Clásica, arquetípica sobre esta pátina de nuestros recuerdos aún frescos se muestra también Carmen Ledesma por soleá por bulerías, con un braceo continuador sin duda de los de La Macarrona y La Malena, deidades señeras del baile de la Alameda. Y a base de clasicismo arranca asimismo los olés Javier Heredia, un artista aún joven pero muy a la antigua usanza de los Anzonini y Paco Valdepeñas que en el mundo han sido…

Deslumbra como siempre Angelita Montoya, tremenda y sensacional heredera de su madre La Negra. Y cosecha asimismo laureles Lela Soto en unos tangos destilados con tanta dulzura como peso. Y Farruca por bulerías marcando con enjundia los acentos de una dinastía bailaora esencial. De la Extremadura donde Luisa Ortega ha exhalado su postrer suspiro ha bajado un joven cantaor en ascenso, Daniel Castro, quien -secundado por la percusión de Pakito Suárez El Aspirina, la flauta travesera de Ostalinda Suárez y la guitarra de Juan Vargas- nos regala el sabor de esos tangos asociados desde siempre a las maneras de Porrina.

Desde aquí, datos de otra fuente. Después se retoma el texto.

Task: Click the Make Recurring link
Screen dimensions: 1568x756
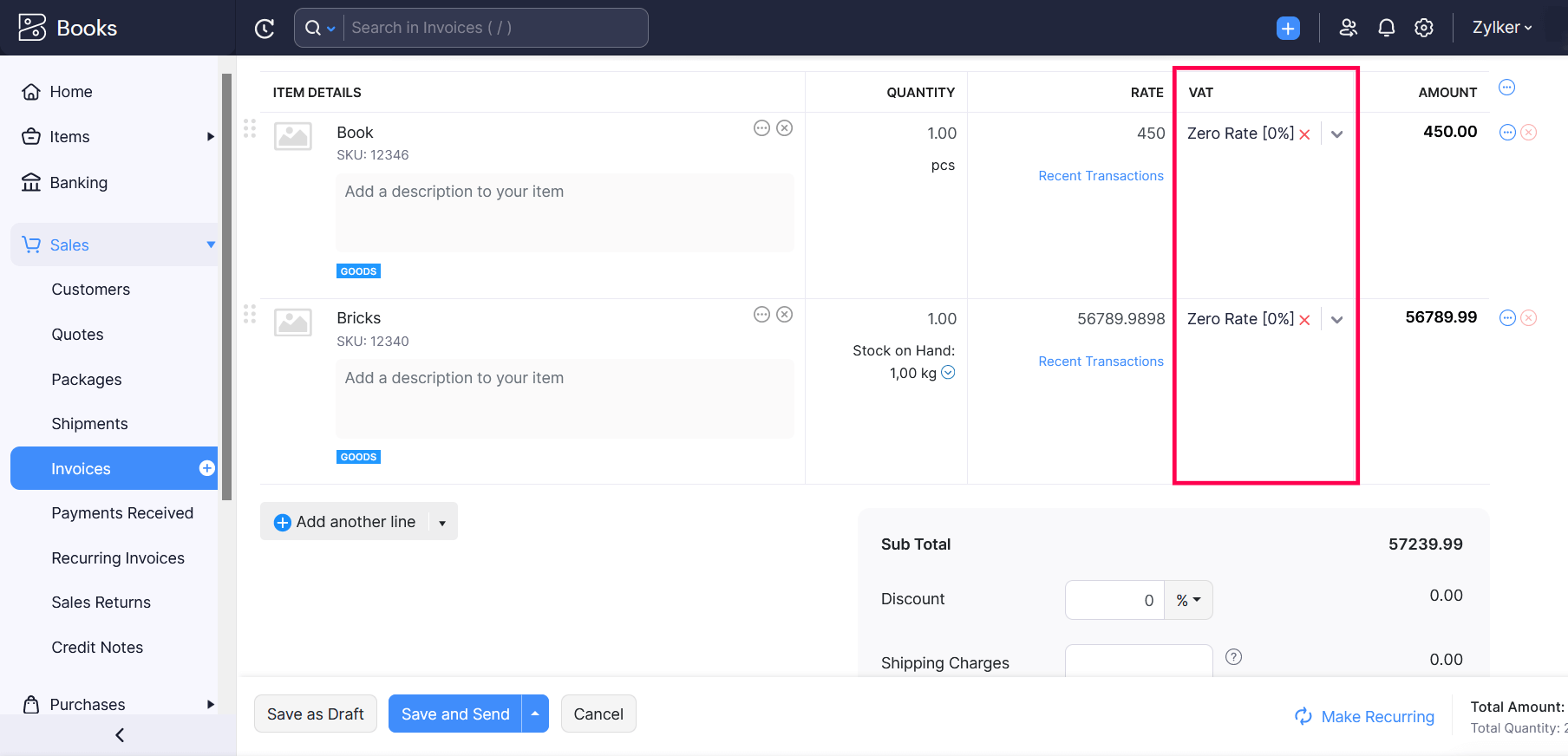Action: tap(1376, 717)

David de Jacoba se vende caro por siguiriyas radiantes, conmovedoras por su sentimiento y sello. Y suenan el asolerado relincho de Jesús Méndez y la sabia naturalidad de Manuel de la Tomasa, cantaores los tres que se han abierto paso a base de verdad y corazón en unos tiempos tensos, difíciles para el Duende. Porque la de hoy, clausurada con las tres hijas de Luisa agradeciendo desde la corbata del escenario el calor y la respuesta entusiasta de Sevilla, ha sido una noche, sí, de salutación y tributo a un tiempo que se fue, mas también de afirmación de eso, de lo clásico, de lo que Rafael El Gallo definía como “lo que no se puede hacer mejor”. Una noche de emociones envueltas en el manto de la nostalgia, pero también preñada a teatro lleno de semillas flamencas para el hoy y el mañana. Luisa Ortega la ha hecho posible y al Cielo le enviamos, con estas líneas, todos los parabienes y afectos que ella sabe.

¡Gracias a todos! ¡Gracias, Sevilla!